Yes, when nothing better was available.


----------



## nalralz (Apr 8, 2015)

But that proves that they can be very good speed cubes!


----------



## TDM (Apr 8, 2015)

nalralz said:


> But that proves that they can be very good speed cubes!


They aren't. He didn't have a choice back then since those were the best options, but now there are so many newer, better cubes that these cubes are terrible in comparison.


----------



## CriticalCubing (Apr 8, 2015)

nalralz said:


> It is easier to start on white and yellow because those colors are easier to track because they are bright colors. You also can fully focus on those 2 colors so you can improve faster. After about 6 months of using 2 colors, it is not very hard to transition to also using blue and green. Red and orange are the hardest in my opinion.

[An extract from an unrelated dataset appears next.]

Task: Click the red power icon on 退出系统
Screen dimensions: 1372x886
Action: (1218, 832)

Horrible advice. I always recommend to solve any colour cross. Nothing is tough or easy. Everything is easy after some practice. It will be very easy to start being CN from start than change down the road. And also, in the current speedcubing market, anybody will go for the GuanLong. Type A or Rubiks brand are horrible advice again. If you want strong fingers, then tighten it to max and make the cube overlubed and gummy. Even cyclone boys cubes would be better than Type A.

PS: 1 year ago I also made similar mistakes but that allowed me to grow. Just take it as constructive criticism and dont let it get to your heart.


----------



## nalralz (Apr 9, 2015)

Ok. It is just in my opinion though. 



CriticalCubing said:


> Horrible advice. I always recommend to solve any colour cross. Nothing is tough or easy. Everything is easy after some practice. It will be very easy to start being CN from start than change down the road. And also, in the current speedcubing market, anybody will go for the GuanLong. Type A or Rubiks brand are horrible advice again. If you want strong fingers, then tighten it to max and make the cube overlubed and gummy. Even cyclone boys cubes would be better than Type A.
> 
> PS: 1 year ago I also made similar mistakes but that allowed me to grow. Just take it as constructive criticism and dont let it get to your heart.

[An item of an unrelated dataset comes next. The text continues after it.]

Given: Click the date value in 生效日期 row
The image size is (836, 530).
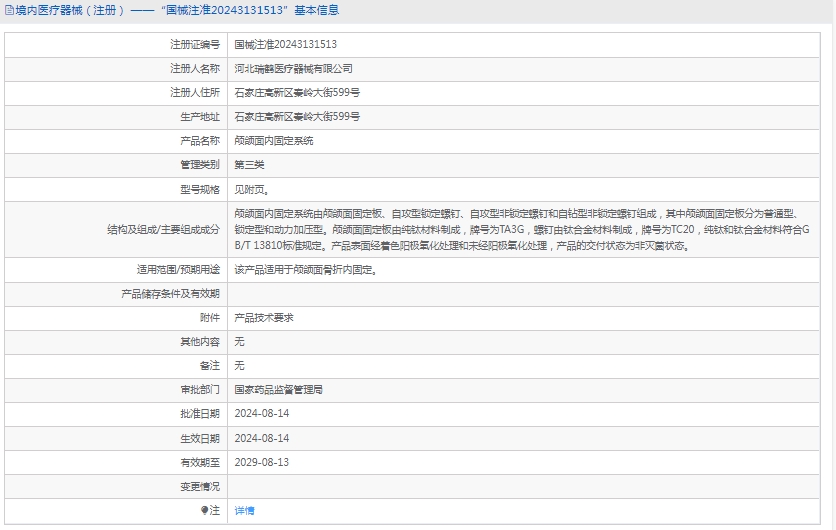Looking at the screenshot, I should [x=261, y=438].
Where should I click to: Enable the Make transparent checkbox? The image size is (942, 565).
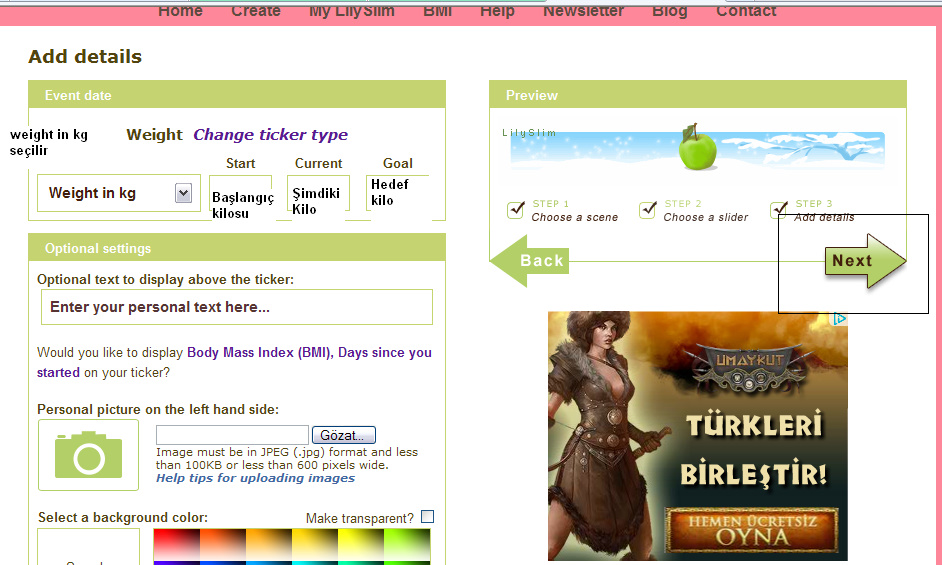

Is that what most people think?


----------



## Chree (Apr 10, 2015)

nalralz said:


> Is that what most people think?



Yeah, I think the whole idea of "beginners should use older/inferior cubes" is pretty well debunked. Cubers like Kennan and Lucas have reached ridiculous speeds without it. I'm sure there's a loooooong list of people that never had anything older than a Guhong as their main.

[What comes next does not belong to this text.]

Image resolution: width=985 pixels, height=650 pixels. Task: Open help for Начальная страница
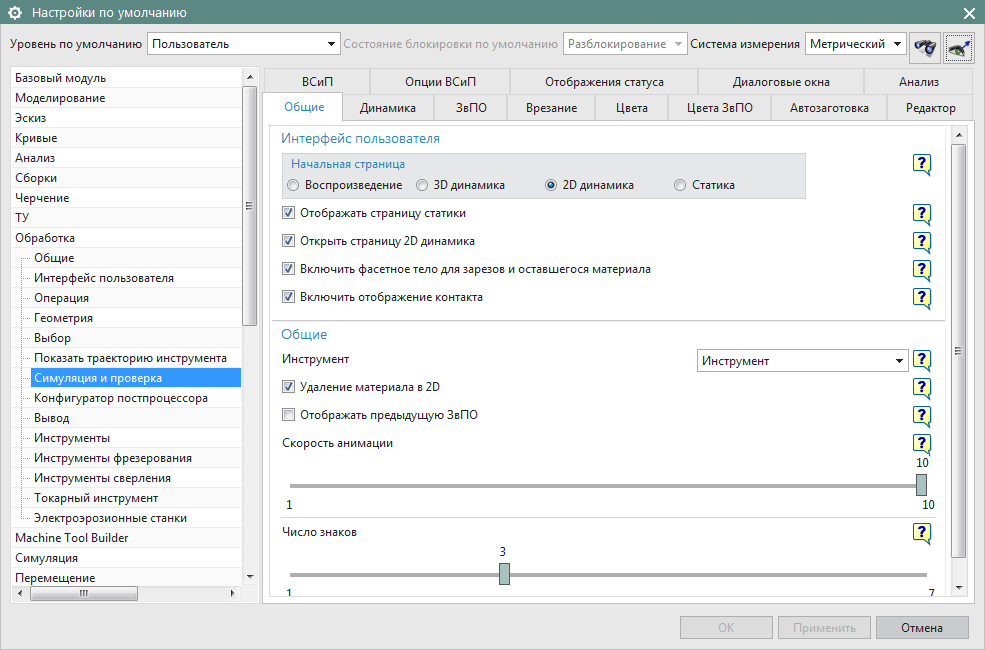click(x=921, y=165)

Finger "Strength" is a bit of a misnomer in this context. But high levels of Finger Dexterity can be achieved using any modern cube.


----------



## theROUXbiksCube (Apr 10, 2015)

Chree said:


> Yeah, I think the whole idea of "beginners should use older/inferior cubes" is pretty well debunked. Cubers like Kennan and Lucas have reached ridiculous speeds without it. I'm sure there's a loooooong list of people that never had anything older than a Guhong as their main.
> 
> Finger "Strength" is a bit of a misnomer in this context. But high levels of Finger Dexterity can be achieved using any modern cube.



Pretty much ^^


----------



## nalralz (Apr 10, 2015)

theROUXbiksCube said:


> Pretty much ^^



I see. So is it bad that I got my first speed cube when I was at 41 seconds with my Rubik's store-bought one month after I learned how to solve a Rubik's Cube?


----------



## theROUXbiksCube (Apr 10, 2015)

nalralz said:


> I see. So is it bad that I got my first speed cube when I was at 41 seconds with my Rubik's store-bought one month after I learned how to solve a Rubik's Cube?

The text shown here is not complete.